If you were to be teleported from sea level to the peak of Mount Everest, your body would experience significant problems. At 8,848 meters, the barometric pressure is around 33% of what it is at sea level, meaning there is far less oxygen in the air, and you would likely suffocate within minutes.
However, for those who make the journey over the course of a month, it is possible to survive at the summit for hours. What changes occur in our bodies during this time that allow us to endure such an incredible altitude?

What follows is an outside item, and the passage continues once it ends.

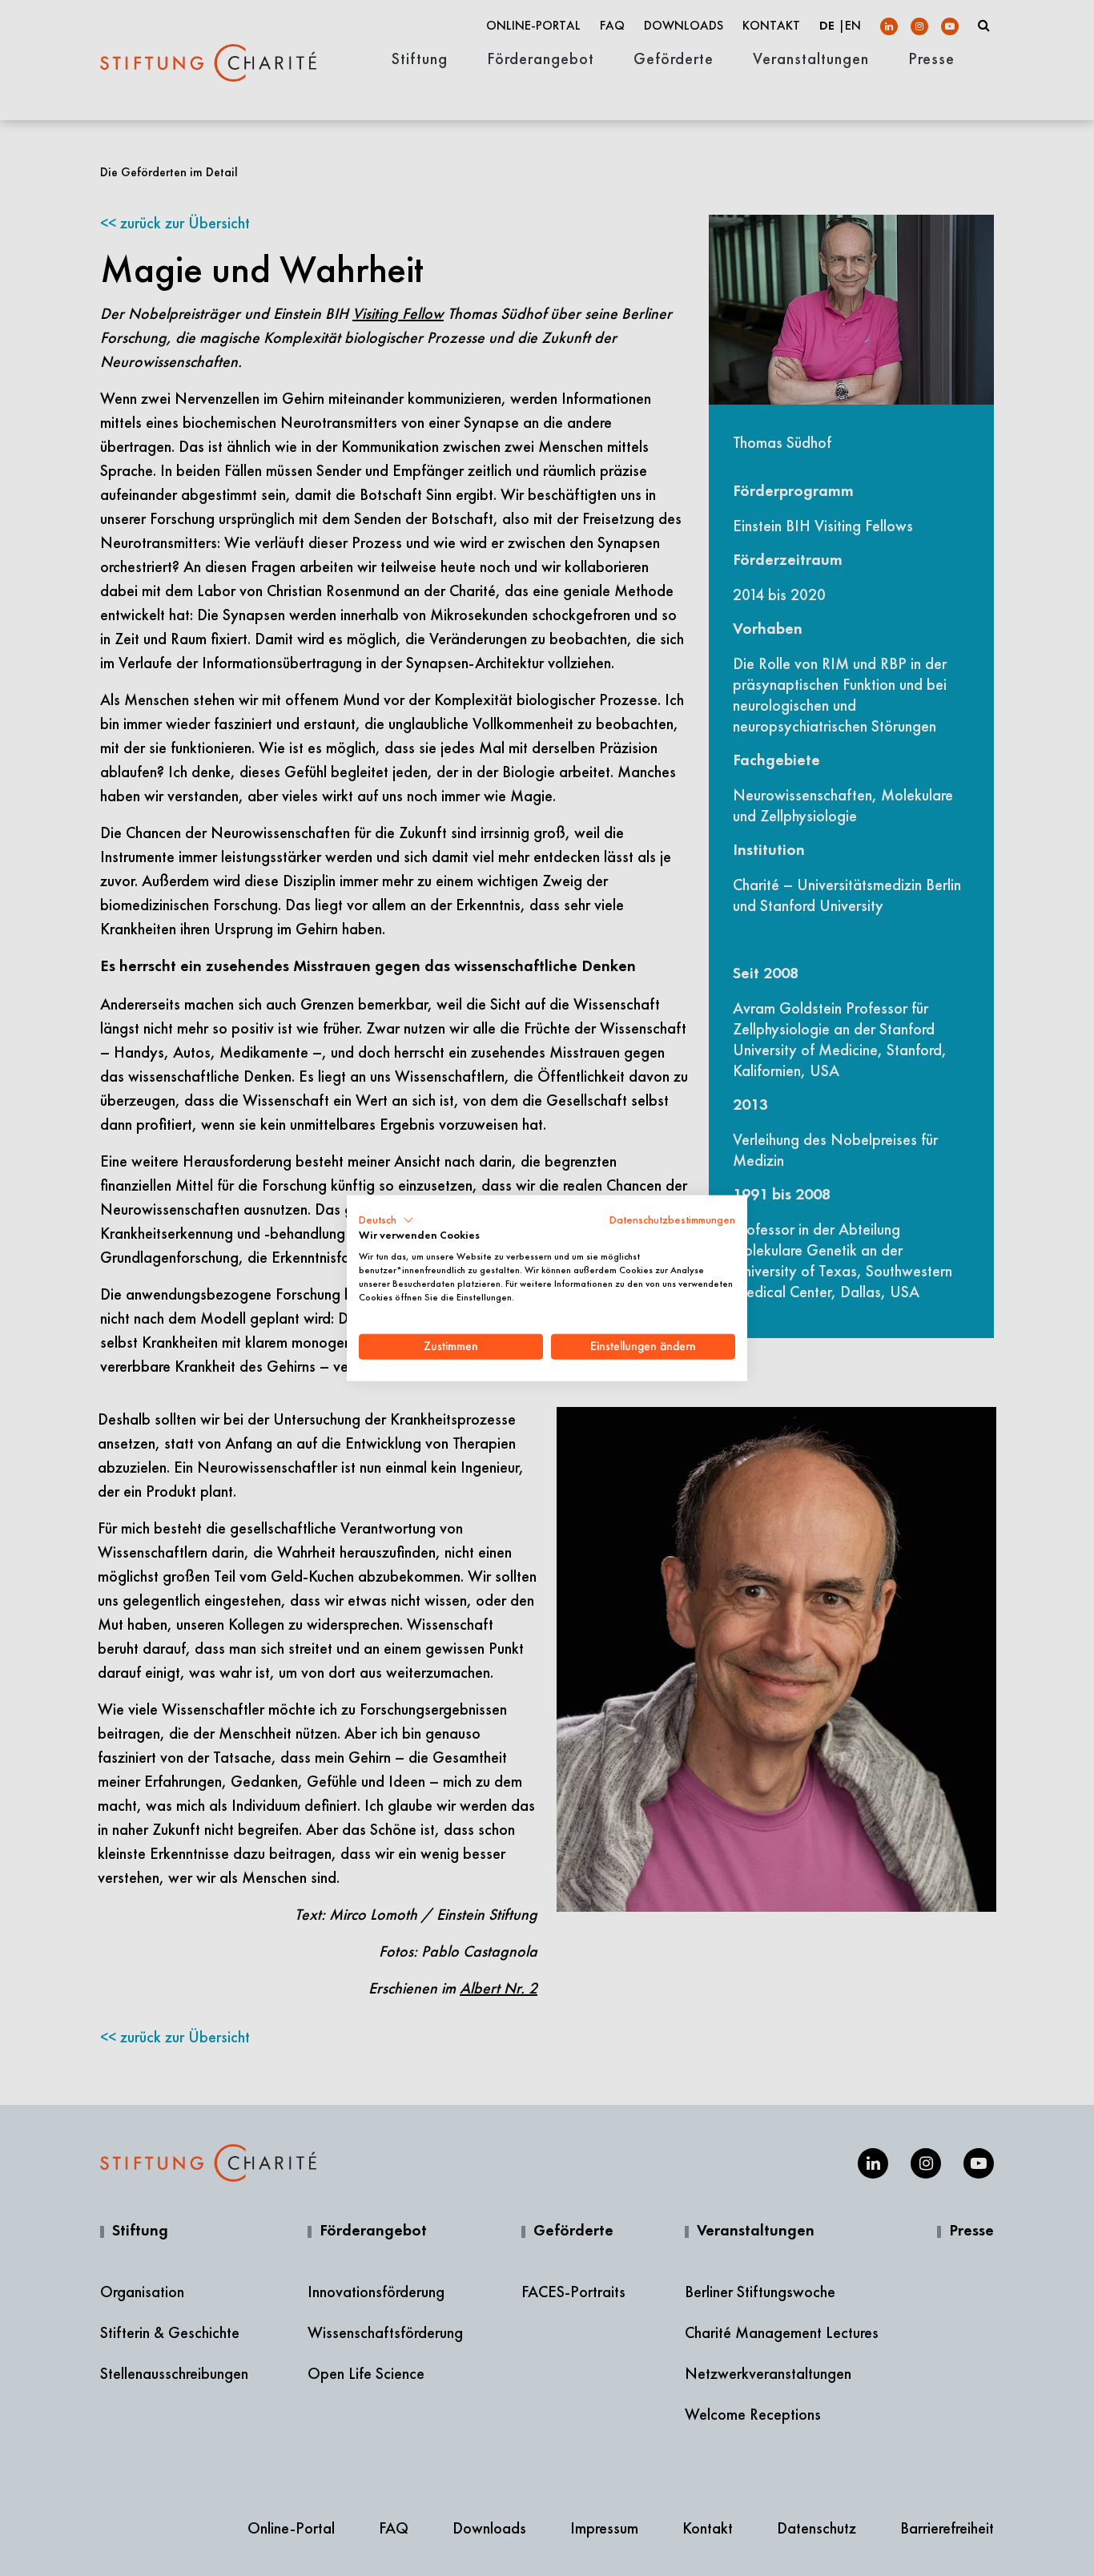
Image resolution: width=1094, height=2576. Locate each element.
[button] (386, 1219)
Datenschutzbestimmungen (672, 1219)
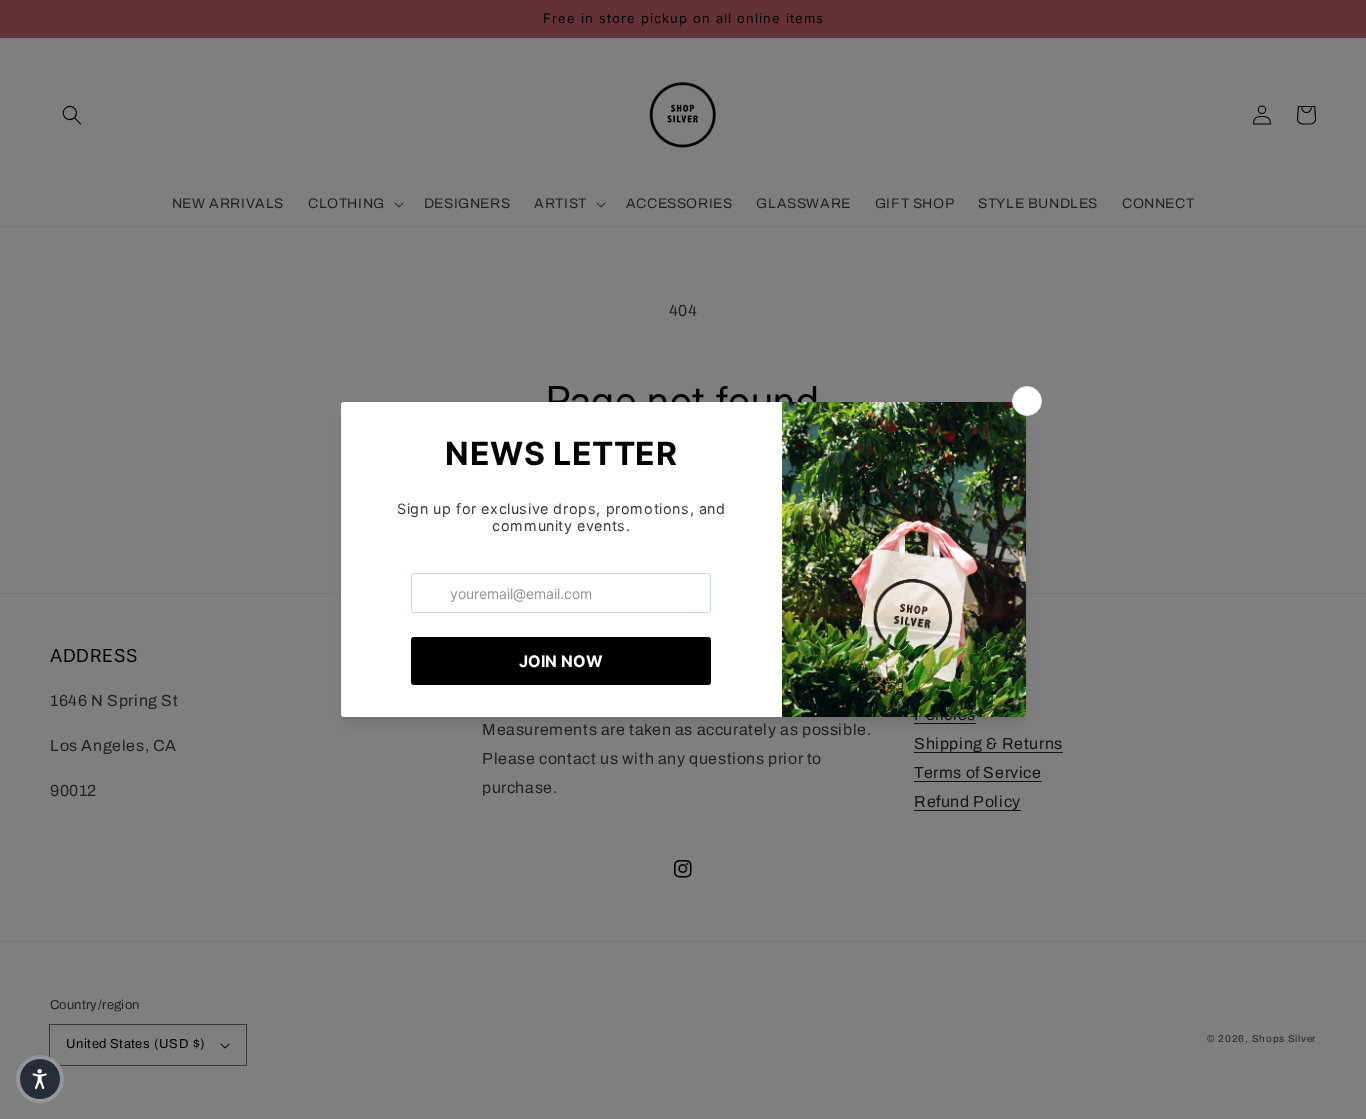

If you live less than 500 meters above sea level, when you breathe in, your lungs fill up with air containing numerous gases and compounds, with the most important being oxygen molecules that bind to the hemoglobin in your red blood cells. Blood then circulates throughout your body, bringing vital oxygen to all your cells. As altitude increases, however, the air becomes thinner, and there is less oxygen for our bodies to absorb.
When you ascend to altitudes above 2,500 meters, the resulting oxygen deprivation can cause altitude sickness, known as AMS, which often causes headaches, fatigue, and nausea. Fortunately, AMS only happens when you ascend too quickly, as our bodies have various ways of adapting to high altitudes.
Within minutes of reaching altitudes of 1,500 meters or more, carotid chemoreceptors in your neck sense your blood’s low oxygen pressure. This triggers a response that increases the rate and depth of your breathing to counteract the lack of oxygen. Your heart rate also increases, and your heart contracts more tightly to pump additional oxygenated blood around your body.
If you were to keep ascending, your heart rate and breathing would speed up accordingly. However, if you were to remain at this altitude for several weeks, you could benefit from longer-term adaptations. Within the first few days above 1,500 meters, the volume of plasma in your blood decreases, which increases the concentration of hemoglobin. Over the next two weeks, your hemoglobin levels continue to rise, allowing your blood to carry even more oxygen per milliliter.